The policy support measures implemented by the authorities have helped contain bankruptcies in the sultanate’s hard-hid sectors, the IMF noted in its Article IV Consultation Staff Report.
‘Coordinating COVID-19 policy support measures and structural reforms, announced as part of the Economic Stimulus Plan (ESP), would help minimise the long-term scars on the economy. However, the pandemic and collapsing oil prices in 2020 have exacerbated vulnerabilities, including intensifying corporate-bank-sovereign interlinkages,’ the fund said.
It said that the financial performance of Oman’s non-financial corporates has deteriorated in recent years, with declining profitability, increasing leverage, and rising debt service for selected sectors.

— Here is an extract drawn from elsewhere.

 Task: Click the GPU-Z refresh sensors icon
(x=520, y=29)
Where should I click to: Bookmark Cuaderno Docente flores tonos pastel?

‘While policy support measures should continue to be in place or even scaled up until recovery firmly takes hold, measures should be targeted and time-bound to viable firms,’ the IMF said.
The IMF acknowledged the updated Bankruptcy Law and stressed exploring the scope for further strengthening insolvency and debt restructuring tools to facilitate smooth resource reallocation.
It said, ‘The authorities undertook decisive measures to limit the impact of the pandemic on the economy. Fiscal, monetary, and financial measures were deployed to ease the burden on households, firms, and banks.’
‘The authorities emphasised that near-term policies will be guided by the ESP. They expressed their cautious approach to phasing out policy measures, while supporting vulnerable households and affected sectors. To mitigate risks from the withdrawal of support measures, timing and calibration of exit measures are being carefully coordinated among government entities,’ the fund said.